Return each line, exactly as given, from the one containing "Tap the battery charging status icon" through the end of the entries below, and skip the rest.

--------------------------------

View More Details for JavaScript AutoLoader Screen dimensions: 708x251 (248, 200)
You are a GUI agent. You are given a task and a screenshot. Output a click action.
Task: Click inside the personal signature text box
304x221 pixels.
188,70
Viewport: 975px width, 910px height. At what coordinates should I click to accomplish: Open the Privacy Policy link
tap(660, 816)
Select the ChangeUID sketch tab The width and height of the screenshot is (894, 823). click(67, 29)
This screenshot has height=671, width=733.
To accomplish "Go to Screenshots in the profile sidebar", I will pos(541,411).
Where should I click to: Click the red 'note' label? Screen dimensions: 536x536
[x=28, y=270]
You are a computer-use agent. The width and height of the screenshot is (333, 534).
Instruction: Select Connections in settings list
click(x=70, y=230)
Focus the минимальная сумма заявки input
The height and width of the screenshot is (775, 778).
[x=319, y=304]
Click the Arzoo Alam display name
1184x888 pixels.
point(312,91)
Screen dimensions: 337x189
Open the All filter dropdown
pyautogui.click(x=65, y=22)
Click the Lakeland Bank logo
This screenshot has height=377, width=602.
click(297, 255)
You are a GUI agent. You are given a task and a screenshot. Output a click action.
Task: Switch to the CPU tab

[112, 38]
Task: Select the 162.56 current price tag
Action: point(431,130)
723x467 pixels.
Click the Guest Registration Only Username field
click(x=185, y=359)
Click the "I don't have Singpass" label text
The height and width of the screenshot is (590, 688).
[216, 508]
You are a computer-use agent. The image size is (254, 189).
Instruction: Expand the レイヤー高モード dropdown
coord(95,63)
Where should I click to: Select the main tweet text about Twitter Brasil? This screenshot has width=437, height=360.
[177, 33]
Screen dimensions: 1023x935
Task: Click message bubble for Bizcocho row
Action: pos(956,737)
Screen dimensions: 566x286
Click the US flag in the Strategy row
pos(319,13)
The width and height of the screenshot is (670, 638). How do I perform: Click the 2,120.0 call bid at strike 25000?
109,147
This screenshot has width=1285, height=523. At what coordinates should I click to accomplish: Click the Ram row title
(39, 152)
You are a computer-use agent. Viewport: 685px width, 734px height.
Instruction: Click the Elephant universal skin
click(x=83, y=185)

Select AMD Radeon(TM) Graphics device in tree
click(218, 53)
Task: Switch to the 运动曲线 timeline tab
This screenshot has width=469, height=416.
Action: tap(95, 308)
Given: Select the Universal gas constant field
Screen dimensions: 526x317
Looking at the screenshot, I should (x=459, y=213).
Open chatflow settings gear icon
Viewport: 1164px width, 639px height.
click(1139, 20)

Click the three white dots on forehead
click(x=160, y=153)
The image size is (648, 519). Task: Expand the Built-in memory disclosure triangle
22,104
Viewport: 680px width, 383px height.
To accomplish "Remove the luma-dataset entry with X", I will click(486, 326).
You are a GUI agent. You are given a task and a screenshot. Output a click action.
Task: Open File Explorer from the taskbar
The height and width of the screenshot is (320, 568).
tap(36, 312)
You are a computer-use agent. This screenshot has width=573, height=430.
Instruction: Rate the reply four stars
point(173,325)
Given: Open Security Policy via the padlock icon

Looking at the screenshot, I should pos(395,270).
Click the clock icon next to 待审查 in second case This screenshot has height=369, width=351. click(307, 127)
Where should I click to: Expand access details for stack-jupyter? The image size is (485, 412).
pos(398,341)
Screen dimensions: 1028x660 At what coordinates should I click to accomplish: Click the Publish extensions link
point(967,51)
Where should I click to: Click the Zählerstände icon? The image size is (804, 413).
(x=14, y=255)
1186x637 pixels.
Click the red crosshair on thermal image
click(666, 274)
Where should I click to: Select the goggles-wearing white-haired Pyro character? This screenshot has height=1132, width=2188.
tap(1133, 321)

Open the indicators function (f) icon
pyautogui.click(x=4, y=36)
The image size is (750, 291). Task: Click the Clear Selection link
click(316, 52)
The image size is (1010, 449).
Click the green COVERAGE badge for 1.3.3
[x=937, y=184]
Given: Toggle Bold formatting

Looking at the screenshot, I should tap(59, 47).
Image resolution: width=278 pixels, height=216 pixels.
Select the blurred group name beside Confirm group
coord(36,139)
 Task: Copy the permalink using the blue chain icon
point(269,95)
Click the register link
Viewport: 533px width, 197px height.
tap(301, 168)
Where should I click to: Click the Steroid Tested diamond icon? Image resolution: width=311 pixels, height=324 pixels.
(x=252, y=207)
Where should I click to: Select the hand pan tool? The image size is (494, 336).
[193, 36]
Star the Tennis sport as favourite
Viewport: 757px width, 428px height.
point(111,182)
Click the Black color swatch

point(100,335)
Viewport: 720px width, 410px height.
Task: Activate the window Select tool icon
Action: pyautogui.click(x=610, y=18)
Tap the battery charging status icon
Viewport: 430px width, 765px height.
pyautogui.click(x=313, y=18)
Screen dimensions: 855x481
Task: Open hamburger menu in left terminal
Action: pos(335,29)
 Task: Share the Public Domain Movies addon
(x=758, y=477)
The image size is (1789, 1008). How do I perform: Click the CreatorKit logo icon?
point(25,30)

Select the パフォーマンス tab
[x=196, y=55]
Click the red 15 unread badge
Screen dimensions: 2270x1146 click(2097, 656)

--------------------------------

Answer area:
Tap the battery charging status icon
Viewport: 430px width, 765px height.
pyautogui.click(x=313, y=18)
Screen dimensions: 855x481
Task: Open hamburger menu in left terminal
Action: pos(335,29)
 Task: Share the Public Domain Movies addon
(x=758, y=477)
The image size is (1789, 1008). How do I perform: Click the CreatorKit logo icon?
point(25,30)

Select the パフォーマンス tab
[x=196, y=55]
Click the red 15 unread badge
Screen dimensions: 2270x1146 click(2097, 656)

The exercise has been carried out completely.